Comment 4 for bug 2039441

Revision history for this message
Robie Basak (racb) wrote :

I tried uvt-kvm wait three times against the following image and it consistently works:

http://cloud-images.ubuntu.com/daily/server/focal/20231003/focal-server-cloudimg-amd64.img

I tried uvt-kvm wait three times against the following image and it consistently fails:

http://cloud-images.ubuntu.com/releases/focal/release-20231011/ubuntu-20.04-server-cloudimg-amd64.img

Differences in package versiosn between these images are as follows:

$ diff -u0 good bad
--- good 2023-10-16 16:13:54.245903813 +0000
+++ bad 2023-10-16 16:14:04.801959310 +0000
@@ -30 +30 @@
-cloud-init 23.2.2-0ubuntu0~20.04.1
+cloud-init 23.3.1-0ubuntu1~20.04.1
@@ -43 +43 @@
-curl 7.68.0-1ubuntu2.19
+curl 7.68.0-1ubuntu2.20
@@ -101,2 +101,2 @@
-grub-efi-amd64-bin 2.06-2ubuntu14.2
-grub-efi-amd64-signed 1.187.4~20.04.1+2.06-2ubuntu14.2
+grub-efi-amd64-bin 2.06-2ubuntu14.4
+grub-efi-amd64-signed 1.187.6~20.04.1+2.06-2ubuntu14.4
@@ -175,2 +175,2 @@
-libcurl3-gnutls:amd64 7.68.0-1ubuntu2.19
-libcurl4:amd64 7.68.0-1ubuntu2.19
+libcurl3-gnutls:amd64 7.68.0-1ubuntu2.20
+libcurl4:amd64 7.68.0-1ubuntu2.20
@@ -380,8 +380,8 @@
-linux-headers-5.4.0-163 5.4.0-163.180
-linux-headers-5.4.0-163-generic 5.4.0-163.180
-linux-headers-generic 5.4.0.163.160
-linux-headers-virtual 5.4.0.163.160
-linux-image-5.4.0-163-generic 5.4.0-163.180
-linux-image-virtual 5.4.0.163.160
-linux-modules-5.4.0-163-generic 5.4.0-163.180
-linux-virtual 5.4.0.163.160
+linux-headers-5.4.0-164 5.4.0-164.181
+linux-headers-5.4.0-164-generic 5.4.0-164.181
+linux-headers-generic 5.4.0.164.161
+linux-headers-virtual 5.4.0.164.161
+linux-image-5.4.0-164-generic 5.4.0-164.181
+linux-image-virtual 5.4.0.164.161
+linux-modules-5.4.0-164-generic 5.4.0-164.181
+linux-virtual 5.4.0.164.161
@@ -579,4 +579,4 @@
-vim 2:8.1.2269-1ubuntu5.17
-vim-common 2:8.1.2269-1ubuntu5.17
-vim-runtime 2:8.1.2269-1ubuntu5.17
-vim-tiny 2:8.1.2269-1ubuntu5.17
+vim 2:8.1.2269-1ubuntu5.18
+vim-common 2:8.1.2269-1ubuntu5.18
+vim-runtime 2:8.1.2269-1ubuntu5.18
+vim-tiny 2:8.1.2269-1ubuntu5.18
@@ -589 +589 @@
-xxd 2:8.1.2269-1ubuntu5.17
+xxd 2:8.1.2269-1ubuntu5.18

cloud-init seems like the most likely change to be affecting this issue.

So then I tried downgrading cloud-init to 23.2.2-0ubuntu0~20.04.1 in 20231011 using mount-image-callback. I tried uvt-kvm wait against this three times, and it consistently works.

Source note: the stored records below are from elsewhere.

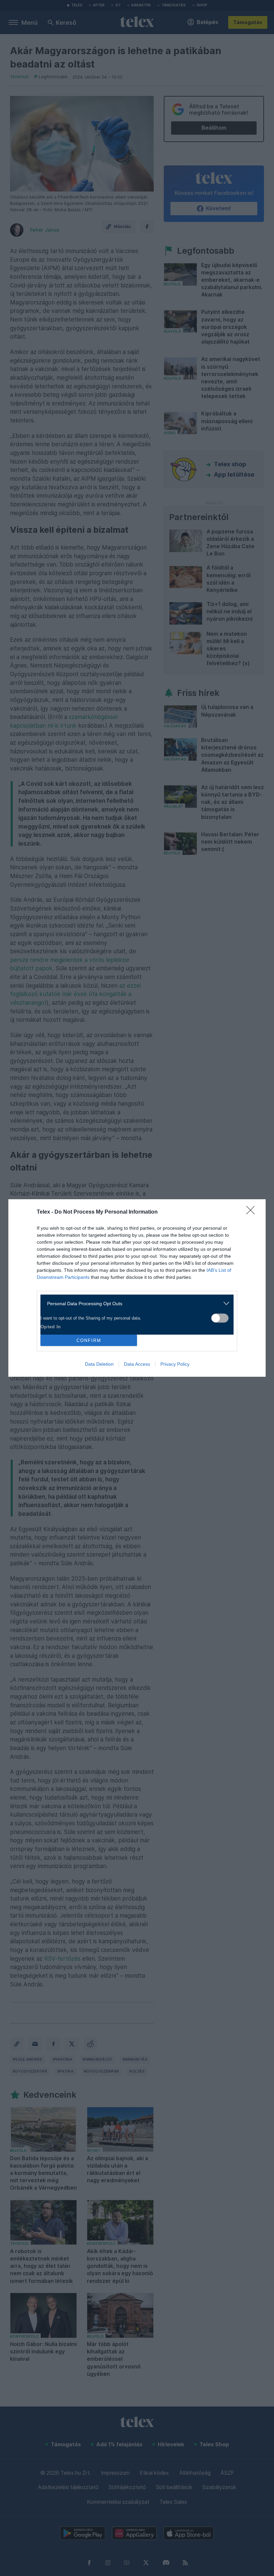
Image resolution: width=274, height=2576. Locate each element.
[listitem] (134, 1303)
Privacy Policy (174, 1364)
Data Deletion (99, 1364)
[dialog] (137, 1288)
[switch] (220, 1318)
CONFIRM (89, 1340)
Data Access (137, 1364)
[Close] (252, 1212)
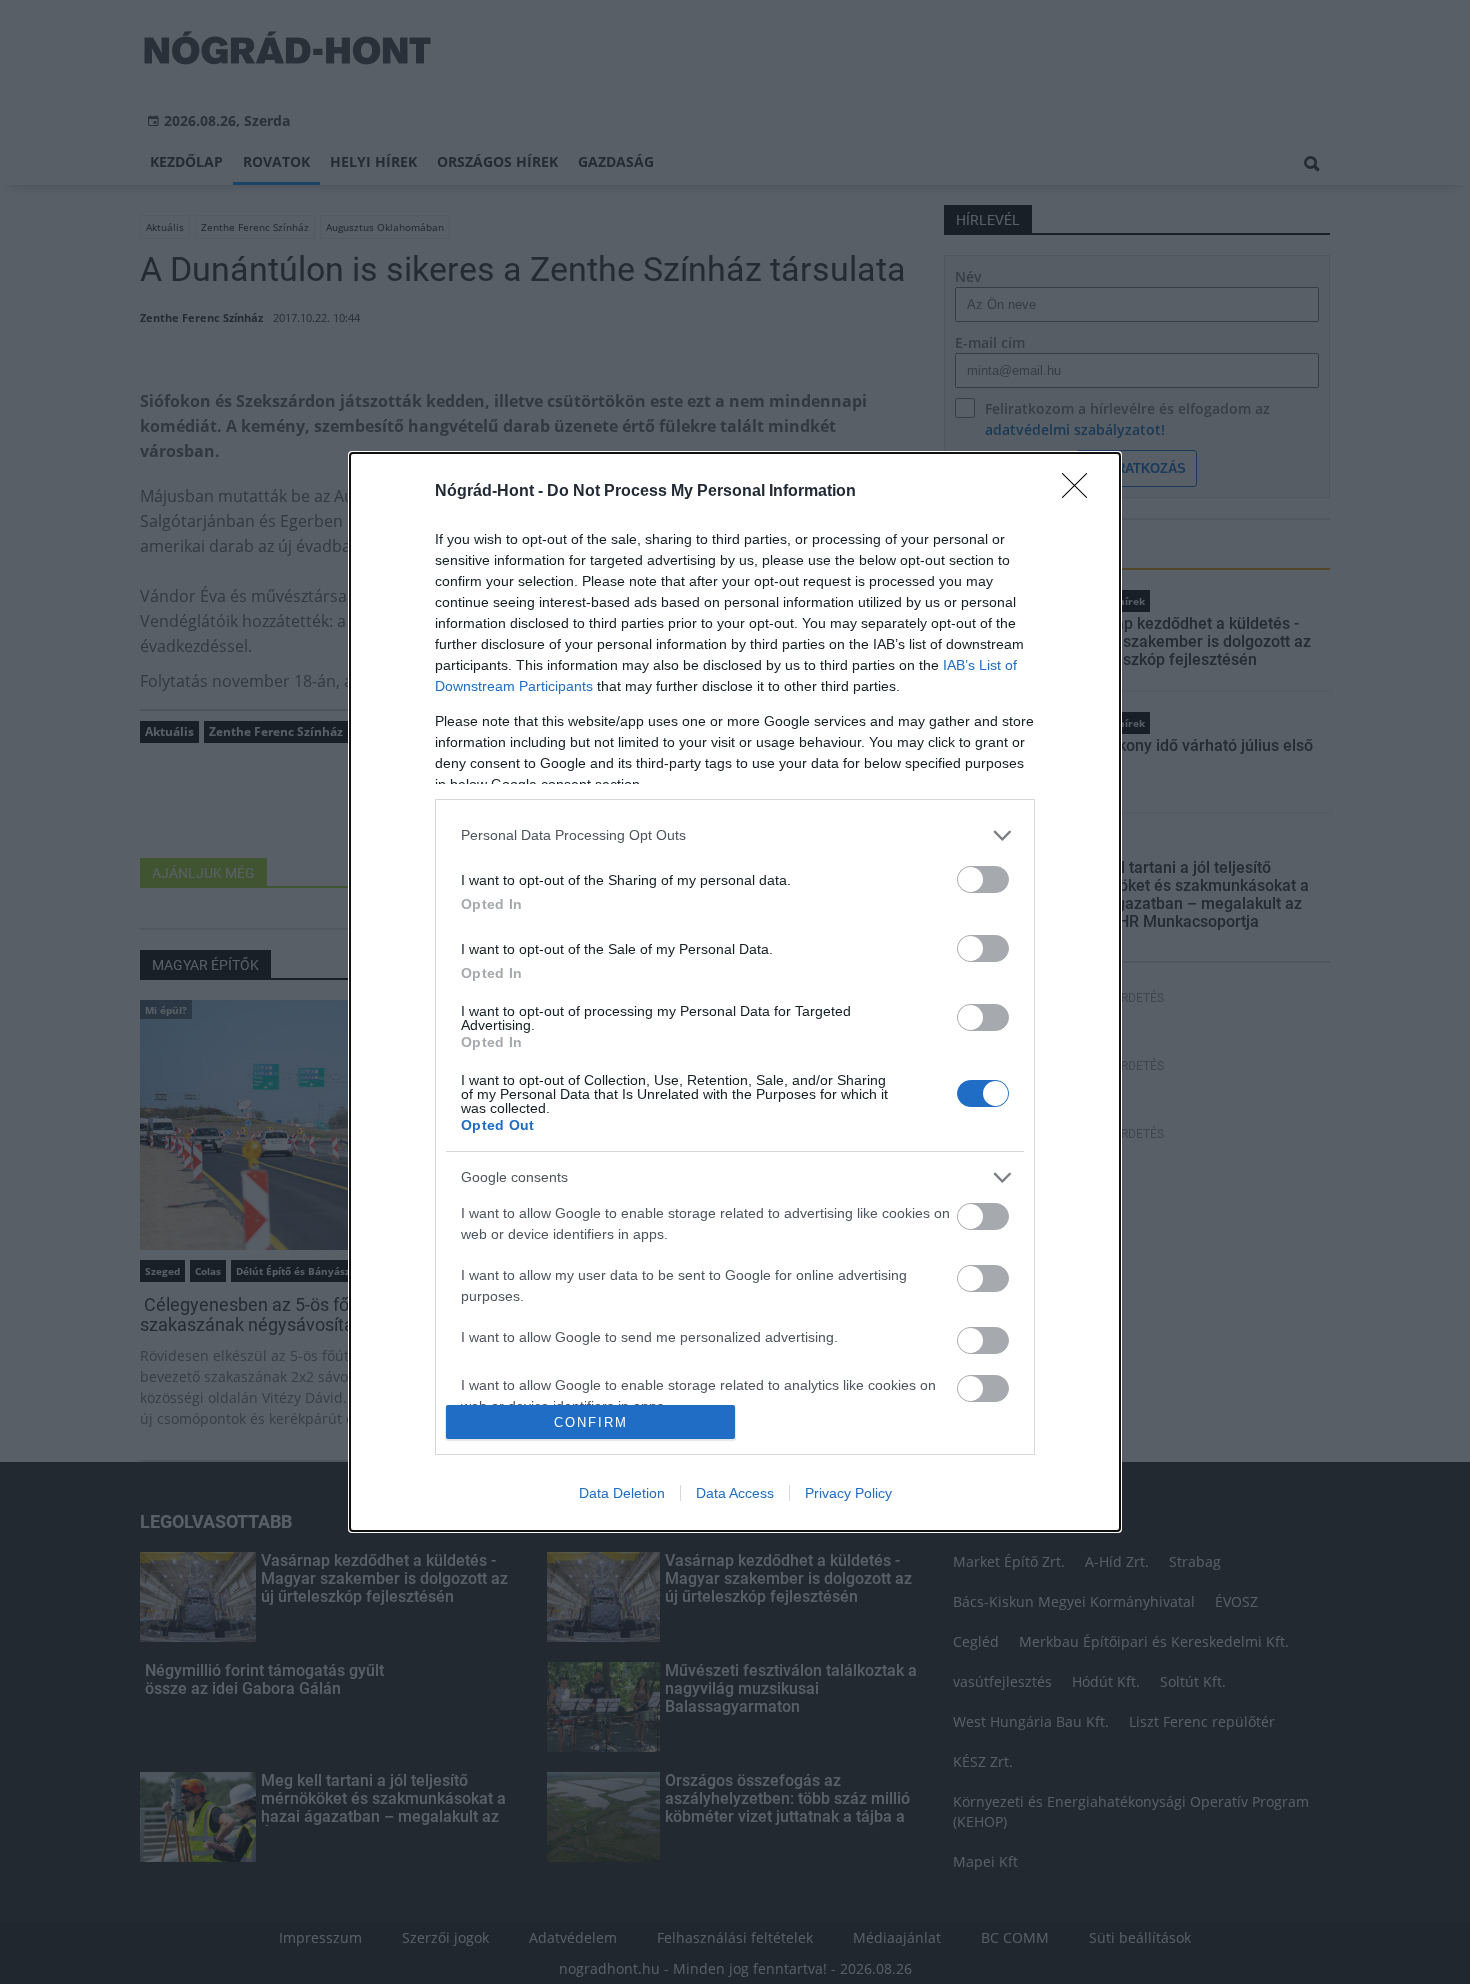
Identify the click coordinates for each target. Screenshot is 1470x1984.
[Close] (1081, 492)
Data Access (735, 1493)
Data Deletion (622, 1493)
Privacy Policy (848, 1493)
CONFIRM (591, 1422)
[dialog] (735, 992)
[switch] (983, 879)
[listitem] (735, 835)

To try to eliminate me accidentally fixing the issue due to my method itself, I tried reinstalling cloud-init 23.3.1-0ubuntu1~20.04.1 using mount-image-callback. I tried uvt-kvm wait against this three times, and it consistently fails.

Conclusion: something changed in cloud-init 23.3.1-0ubuntu1~20.04.1 to consistently cause early ssh to fail, whereas it did not before. This could be that the ssh listening socket is open before pam_nologin is deactivated whereas this didn't happen before, or because the window when it is active has grown. The former suggests a behavioural change; the latter suggests a "time to ssh" boot speed regression. So it seems appropriate to add a cloud-init regression task to this bug.

Nevertheless we should also fix this in uvt-kvm wait.